• _DATA FOR THIS EXERCISE_:
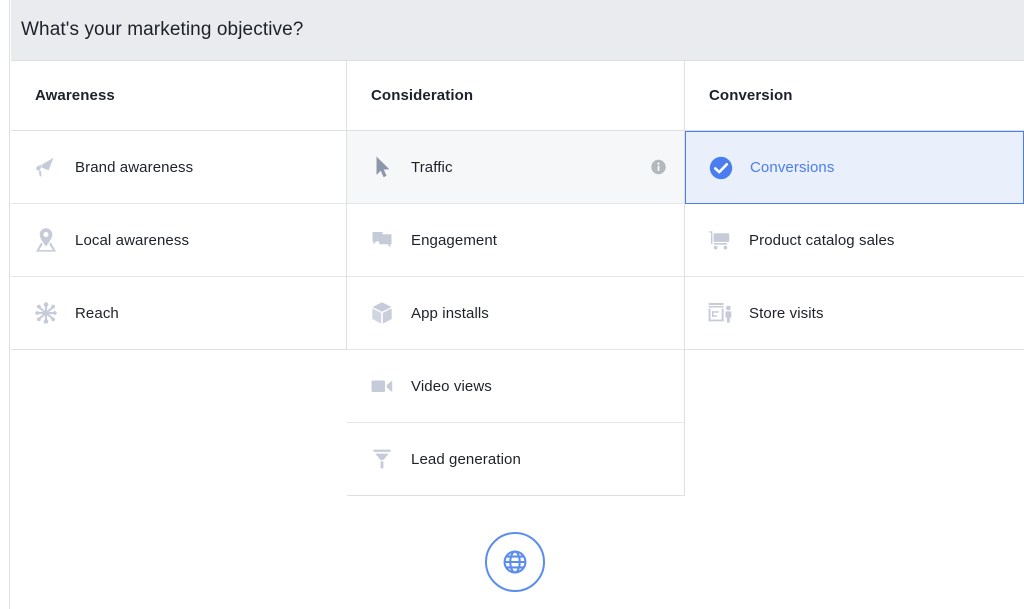 This screenshot has height=609, width=1024. I want to click on option-label: Brand awareness, so click(134, 167).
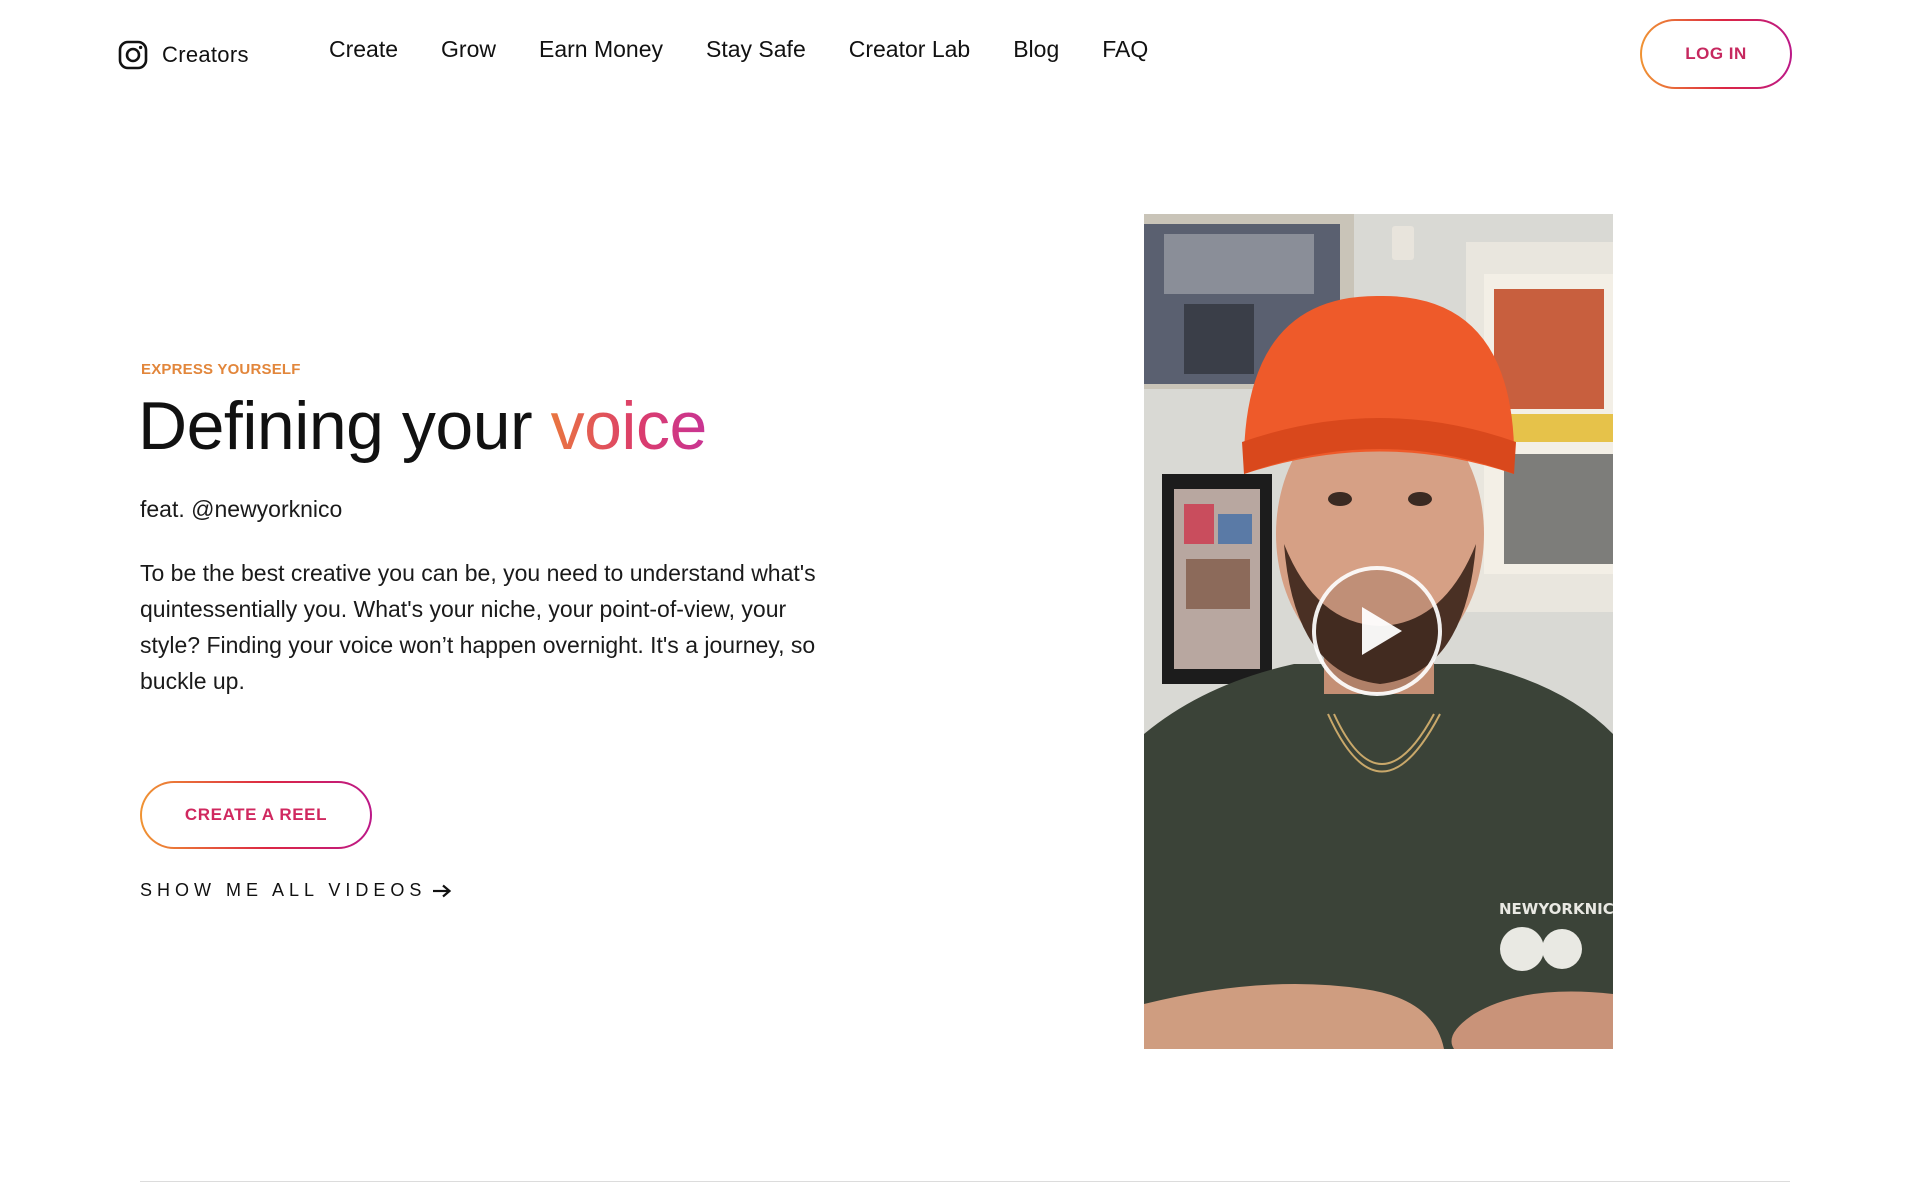  Describe the element at coordinates (206, 54) in the screenshot. I see `brand-label: Creators` at that location.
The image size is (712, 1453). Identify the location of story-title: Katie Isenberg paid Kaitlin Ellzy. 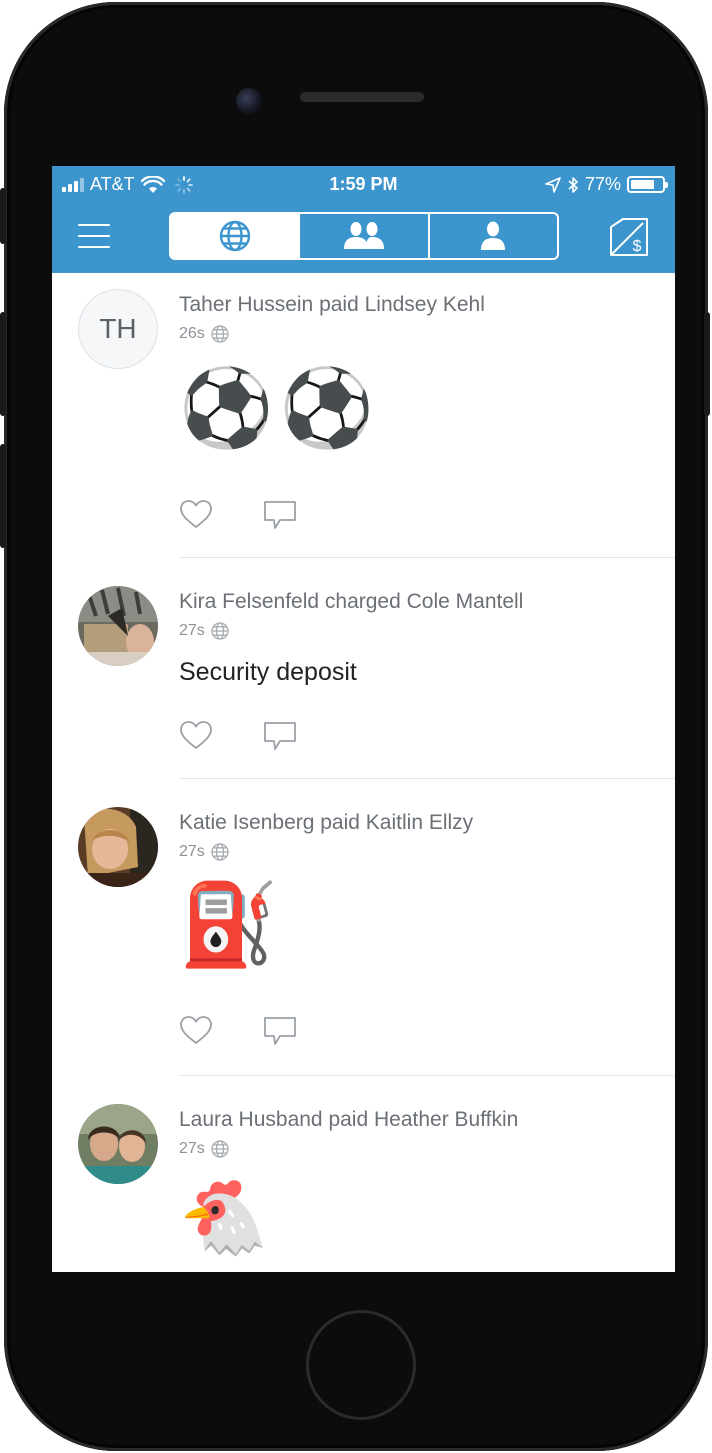
(326, 823).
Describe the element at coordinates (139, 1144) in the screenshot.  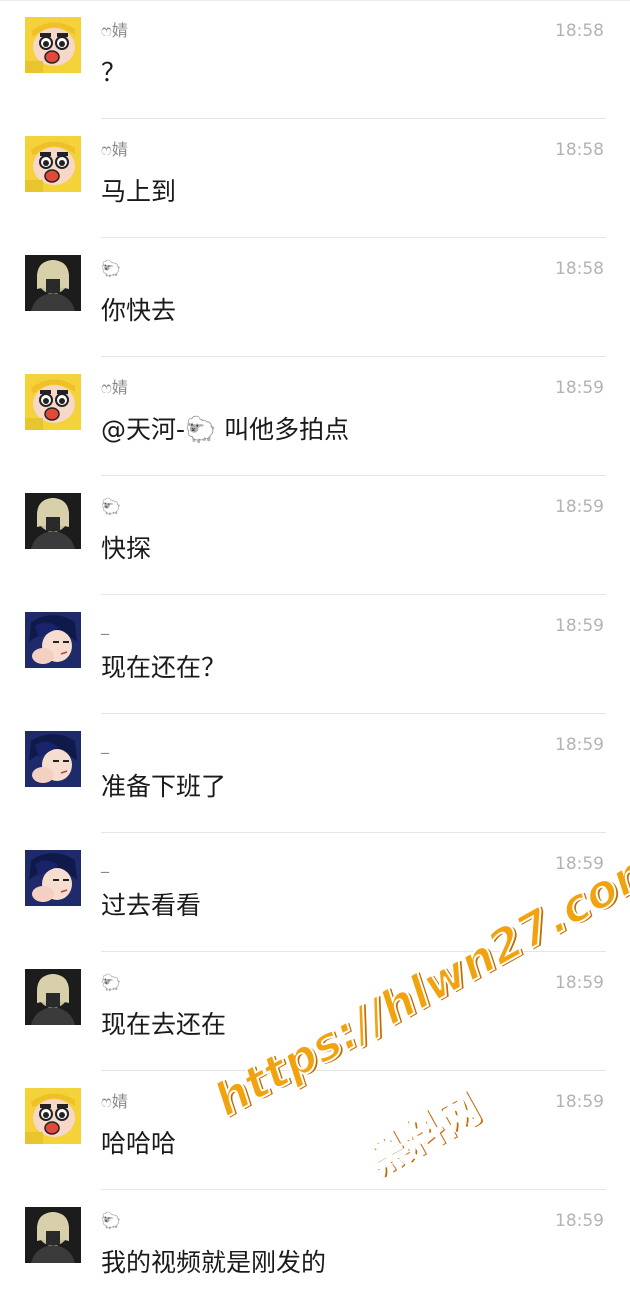
I see `message-text: 哈哈哈` at that location.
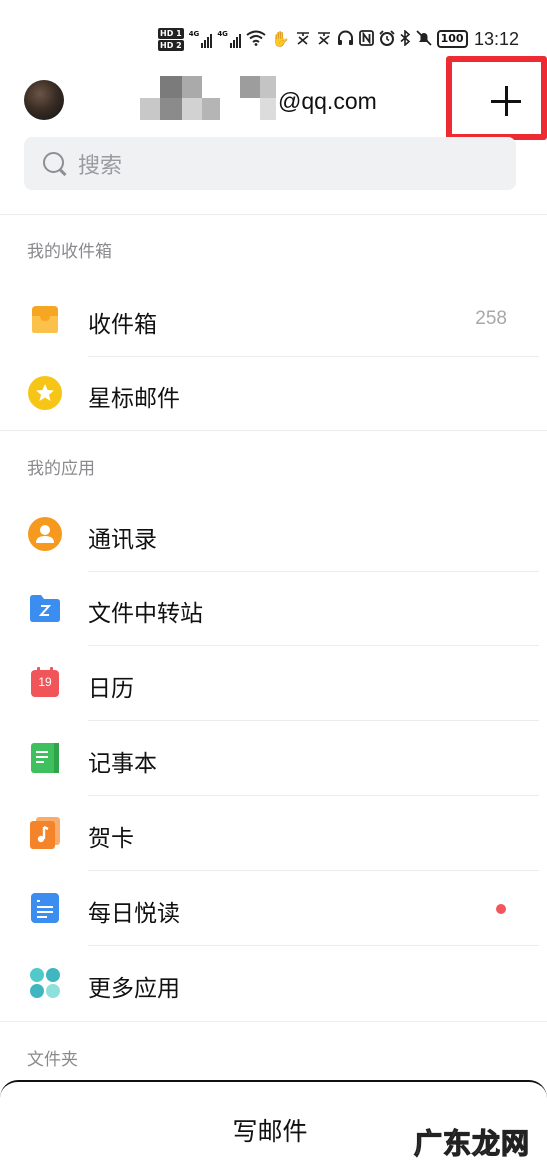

• _WORK INSTRUCTIONS_:
Echo back the stretch of records from the line containing "The image size" through the end of the records, leaving out the pictures.

• _COMPLETED TASK_:
The image size is (712, 1453). Identify the location of story-title: Katie Isenberg paid Kaitlin Ellzy. 
(326, 823).
Describe the element at coordinates (139, 1144) in the screenshot.  
I see `message-text: 哈哈哈` at that location.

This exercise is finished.